I was hoping to be able filter out the records I do not what while I am reading them and not read in the entire file into a SAS dataset to then determine which records a what to keep. Something like:
infile MASTER Length=Recl TRUNCOVER;
input @001 zip $ 5. @;
If zip is in ZIPCODE file, then keep record;
Any thoughts on how to do this in the Data Step that reads in the large file?
Consider using SAS PROC FORMAT to build a look-up data table, and you would use the SAS PUT function in your DATA step to determine if the input-file data contents is contained in your selection criteria (from your SAS file, after it has been converted to the SAS format). A SAS file can be used as input to the PROC FORMAT procedure, using the CNTLIN= keyword, when the SAS file is populated with specific-named SAS variables (FMTNAME, HLO, START, LABEL, at a minimum).

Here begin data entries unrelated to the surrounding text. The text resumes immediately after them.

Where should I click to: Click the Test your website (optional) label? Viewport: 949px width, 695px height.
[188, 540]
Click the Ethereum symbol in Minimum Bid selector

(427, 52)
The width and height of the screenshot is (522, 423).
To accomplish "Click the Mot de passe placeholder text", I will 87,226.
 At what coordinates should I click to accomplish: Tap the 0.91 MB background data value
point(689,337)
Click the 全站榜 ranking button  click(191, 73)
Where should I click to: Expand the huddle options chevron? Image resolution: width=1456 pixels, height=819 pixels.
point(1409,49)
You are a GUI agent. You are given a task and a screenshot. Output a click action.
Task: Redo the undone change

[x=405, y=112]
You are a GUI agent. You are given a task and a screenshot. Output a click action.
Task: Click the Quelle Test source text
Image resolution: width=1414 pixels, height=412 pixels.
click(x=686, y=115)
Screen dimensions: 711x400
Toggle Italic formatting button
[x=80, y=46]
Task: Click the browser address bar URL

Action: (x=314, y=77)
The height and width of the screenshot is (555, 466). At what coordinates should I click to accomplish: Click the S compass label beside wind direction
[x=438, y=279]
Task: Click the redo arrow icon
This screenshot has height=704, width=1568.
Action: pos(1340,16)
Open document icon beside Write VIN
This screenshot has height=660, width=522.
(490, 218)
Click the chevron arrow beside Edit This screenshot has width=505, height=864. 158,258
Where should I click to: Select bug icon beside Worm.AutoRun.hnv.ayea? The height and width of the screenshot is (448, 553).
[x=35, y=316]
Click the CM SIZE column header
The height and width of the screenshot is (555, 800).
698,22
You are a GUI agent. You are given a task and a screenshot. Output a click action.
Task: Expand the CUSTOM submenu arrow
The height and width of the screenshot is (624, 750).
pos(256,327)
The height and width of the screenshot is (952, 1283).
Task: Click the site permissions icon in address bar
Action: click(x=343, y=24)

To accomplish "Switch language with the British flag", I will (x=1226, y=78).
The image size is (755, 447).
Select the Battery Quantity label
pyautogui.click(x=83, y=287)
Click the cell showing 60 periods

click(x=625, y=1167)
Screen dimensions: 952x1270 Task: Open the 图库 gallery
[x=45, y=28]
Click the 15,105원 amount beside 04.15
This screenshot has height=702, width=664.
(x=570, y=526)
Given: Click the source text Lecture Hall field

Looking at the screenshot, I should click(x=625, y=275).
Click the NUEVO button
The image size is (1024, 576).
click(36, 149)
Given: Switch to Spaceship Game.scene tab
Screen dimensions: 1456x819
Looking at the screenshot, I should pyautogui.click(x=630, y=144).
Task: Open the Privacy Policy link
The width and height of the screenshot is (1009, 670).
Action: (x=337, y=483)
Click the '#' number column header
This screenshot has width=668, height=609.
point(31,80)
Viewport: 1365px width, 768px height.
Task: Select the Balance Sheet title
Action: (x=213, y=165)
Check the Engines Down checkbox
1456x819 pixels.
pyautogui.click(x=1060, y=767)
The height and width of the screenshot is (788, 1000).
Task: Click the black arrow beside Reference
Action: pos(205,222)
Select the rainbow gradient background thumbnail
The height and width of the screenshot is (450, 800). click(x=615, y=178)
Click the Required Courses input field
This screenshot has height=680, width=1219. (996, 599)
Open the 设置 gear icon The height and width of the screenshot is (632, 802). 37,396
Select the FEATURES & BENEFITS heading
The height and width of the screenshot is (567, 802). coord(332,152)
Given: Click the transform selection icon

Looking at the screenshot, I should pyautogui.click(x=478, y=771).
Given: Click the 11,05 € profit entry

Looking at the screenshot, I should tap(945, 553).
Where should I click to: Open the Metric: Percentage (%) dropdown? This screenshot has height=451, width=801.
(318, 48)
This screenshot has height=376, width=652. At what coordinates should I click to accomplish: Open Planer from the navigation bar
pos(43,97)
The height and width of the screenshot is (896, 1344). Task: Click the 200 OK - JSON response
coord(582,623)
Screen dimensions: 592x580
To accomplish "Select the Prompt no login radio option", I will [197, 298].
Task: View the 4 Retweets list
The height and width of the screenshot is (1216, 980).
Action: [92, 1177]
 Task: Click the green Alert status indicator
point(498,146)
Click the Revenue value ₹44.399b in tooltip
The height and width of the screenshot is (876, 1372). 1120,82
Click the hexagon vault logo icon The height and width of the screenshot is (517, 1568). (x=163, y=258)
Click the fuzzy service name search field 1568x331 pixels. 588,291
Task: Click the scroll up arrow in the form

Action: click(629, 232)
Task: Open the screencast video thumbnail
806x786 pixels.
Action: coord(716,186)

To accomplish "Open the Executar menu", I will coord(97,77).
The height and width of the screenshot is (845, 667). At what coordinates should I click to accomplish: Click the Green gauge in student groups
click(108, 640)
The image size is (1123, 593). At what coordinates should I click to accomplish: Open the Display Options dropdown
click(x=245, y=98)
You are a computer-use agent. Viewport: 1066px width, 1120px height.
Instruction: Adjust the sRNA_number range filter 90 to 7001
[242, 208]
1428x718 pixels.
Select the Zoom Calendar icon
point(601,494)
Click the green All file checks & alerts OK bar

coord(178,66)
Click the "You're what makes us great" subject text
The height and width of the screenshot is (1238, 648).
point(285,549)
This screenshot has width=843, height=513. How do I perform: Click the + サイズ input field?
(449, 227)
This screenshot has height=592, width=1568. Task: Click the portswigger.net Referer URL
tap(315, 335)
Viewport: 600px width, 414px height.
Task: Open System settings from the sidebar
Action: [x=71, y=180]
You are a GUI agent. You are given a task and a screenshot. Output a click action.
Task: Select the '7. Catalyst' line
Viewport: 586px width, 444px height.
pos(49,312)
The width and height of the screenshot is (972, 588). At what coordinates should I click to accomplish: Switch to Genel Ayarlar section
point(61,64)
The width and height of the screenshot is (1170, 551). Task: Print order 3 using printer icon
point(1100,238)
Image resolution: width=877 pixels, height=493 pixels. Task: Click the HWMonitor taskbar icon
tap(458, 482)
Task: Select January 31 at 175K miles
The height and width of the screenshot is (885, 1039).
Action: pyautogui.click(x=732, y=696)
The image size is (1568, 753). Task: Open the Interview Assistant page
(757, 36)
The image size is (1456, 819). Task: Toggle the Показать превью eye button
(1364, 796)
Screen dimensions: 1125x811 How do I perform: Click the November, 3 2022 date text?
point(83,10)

You can use the SAS support website http://support.sas.com/ to find SAS-hosted product documentation and also SAS user community technical papers on this topic.
You could also consider to use SET with the KEY option, if you are having your zipcode table indexed. Another approach could to read the file with a data step view, then do an inner join to the zipcode table.
You may want to create a format from your small SAS file. Your label can consist of 'matchyes' or 'matchno'. 'matchno' would have a value of 'other'. Then add a where statement when running against the large file, "where zipcode = 'matchyes'".